This study aimed to acquire experimental knowledge about the machining of Ti-3Al-2.5 V and consider the most important process variables such as Tw, Sw, Pf, Id and Son. The measurement machining characteristics are studied in terms of Cs, KW, and RA. The “BroncoCut-X” (Zinc-coated copper wire) was thoroughly tested under Taguchi’s L27 array to achieve productivity with dimensional accuracy and surface quality. Lastly, a smart hybrid prediction tool has been performed for the machining outcomes. The work highlights the following conclusions from this investigation.

  1. 1.

    The Id has been the most contributing parameter for Cs during WEDM of Ti-3Al-2.5 V, having PCR of 34.91%. Whereas for KW and RA, Pf (having PCR 41.36%) and Sw (having PCR 34.15%) are the major contributing control variables, respectively

  2. 2.

    The surface morphology of the Ti-3Al-2.5 V WEDMed surface using "BroncoCut-X" has been characterized by the deposition of debris, melted materials, formation of pockmarks, craters, spherical droplets and micro cracks. Moreover, the higher value of RA and crater size is due to increase Id, which is validated through SEM micrograph.

  3. 3.

    From the SEM analysis of the recast layer, the “BroncoCut-X” confirms its excellent flushability characteristics. The observation showed that the recast layer varies in the range from 4.89 µm to 8.36 µm at 14 µs Son and 2.02 µm to 8.84 µm at 21 µs Son.

  4. 4.

    The obtained optimum parameter setting from GFRG-based Rao algorithms (Rao1, Rao2 and Rao3) has produced objective values in significantly shorter run-times compared to GFRG-based JAYA and GFRG-based I-GWO.

  5. 5.

    The optimal solution (obtained from GFRG base Rao-Algorithm) has been validated through confirmatory trials. The results depict high Cs of 7.45 mm/min. The minimum value of KW and RA obtained as 0.2275 mm and 3.80 µm, respectively.

  6. 6.

    A comparison study has been performed between the GFRG-based result and GFRG-based Rao Algorithm, and notable overall machining improvement by 6.63% and proved the goodness of the proposed hybrid multi-optimization technique.
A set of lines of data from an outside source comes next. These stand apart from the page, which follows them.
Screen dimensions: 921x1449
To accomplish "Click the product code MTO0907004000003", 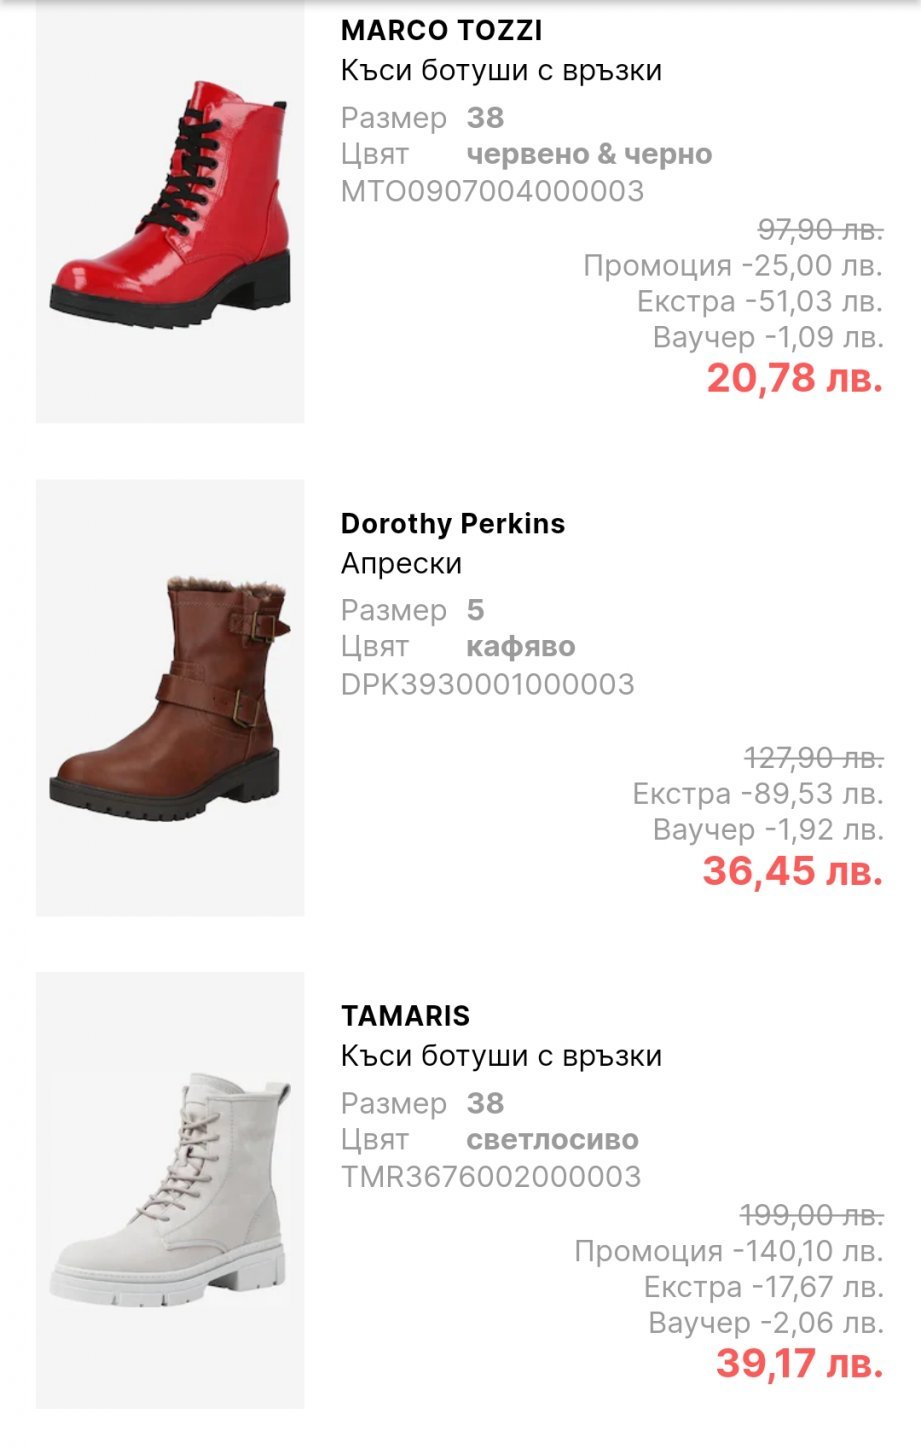I will pos(492,191).
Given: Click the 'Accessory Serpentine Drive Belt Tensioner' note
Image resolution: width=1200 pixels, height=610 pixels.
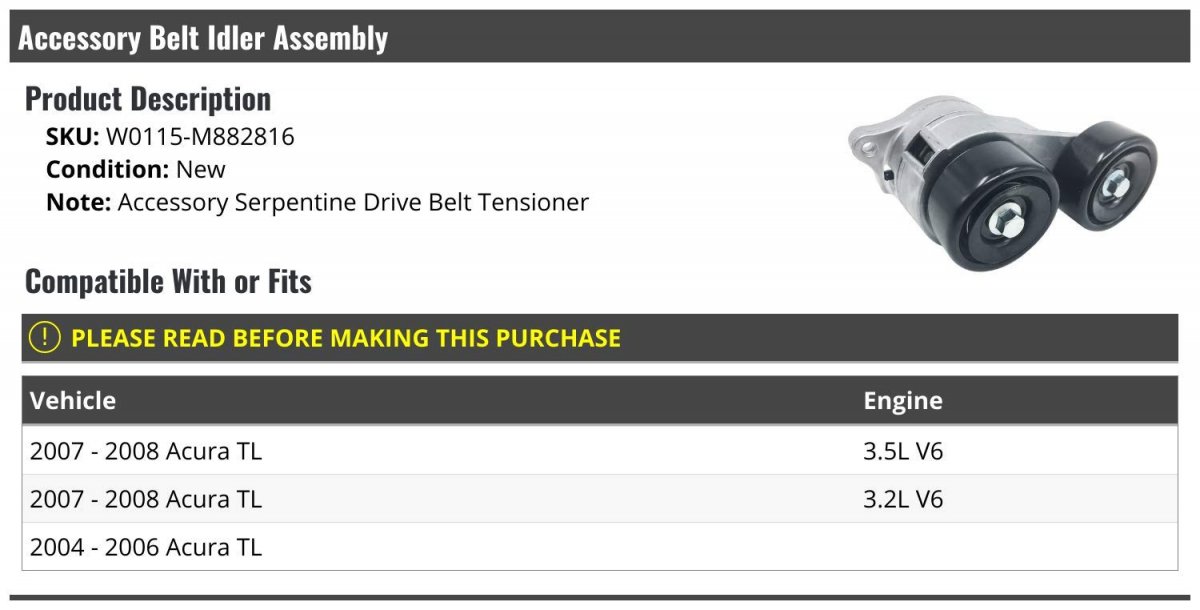Looking at the screenshot, I should [x=353, y=202].
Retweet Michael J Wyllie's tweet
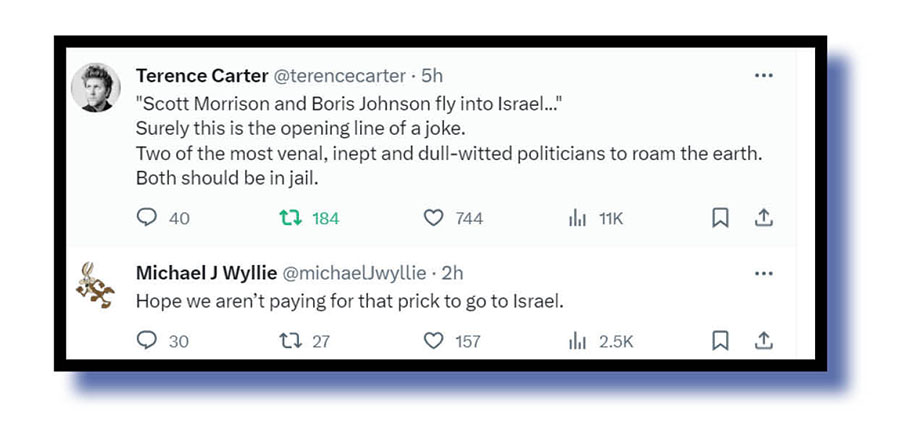Viewport: 907px width, 430px height. [x=291, y=341]
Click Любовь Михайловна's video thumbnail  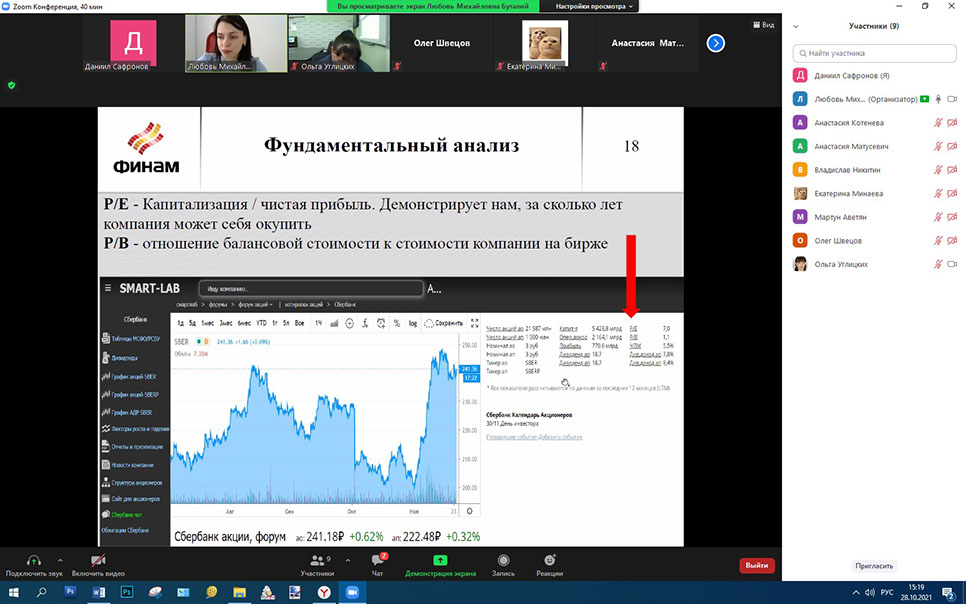235,43
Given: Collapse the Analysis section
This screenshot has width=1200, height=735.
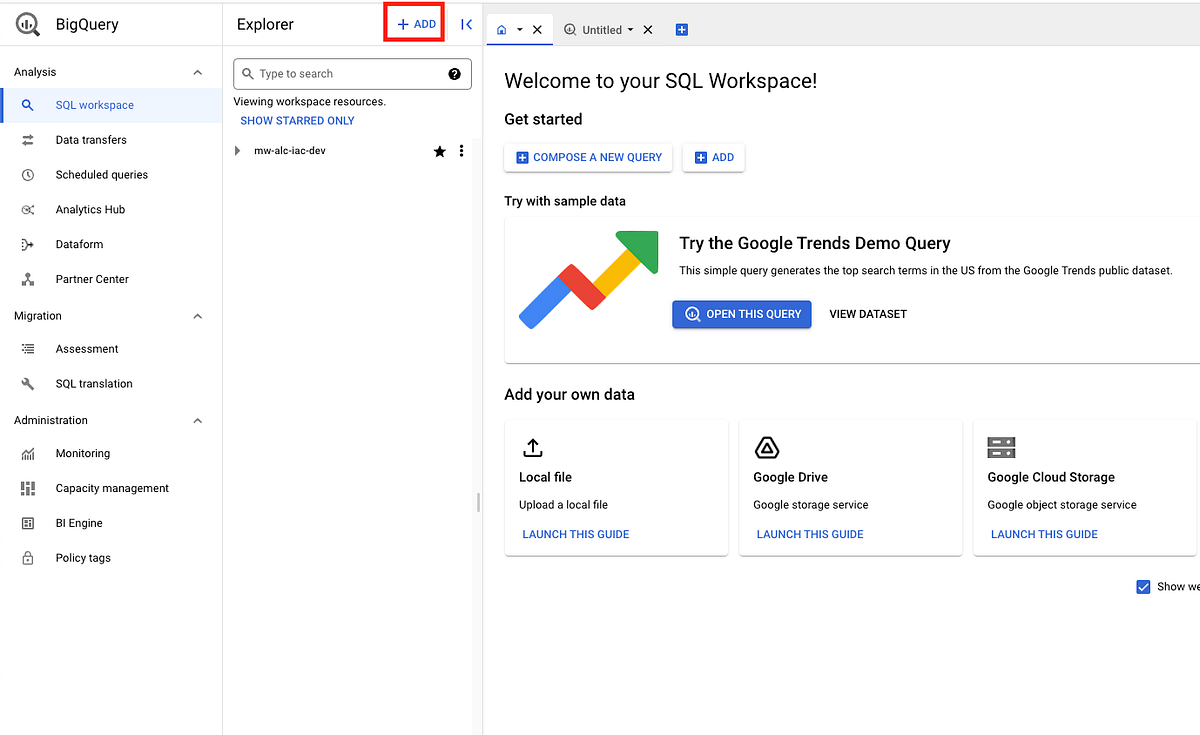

The present work provided the best-performing optimal settings for the Ti-3Al-2.5 V under WEDM with the application of hybrid optimization approach. The presented hybrid optimization technique can be explored in other non-conventional machining such as ECM, EDM, and WJM and also in conventional machining like turning and drilling operations. Although, the present work only examined under the limited range of machining parameters of WEDM under the specific wire electrode, which could be considered a limitation. Future research could explore different combinations of parameters to further improve outcomes using the proposed hybrid optimization technique.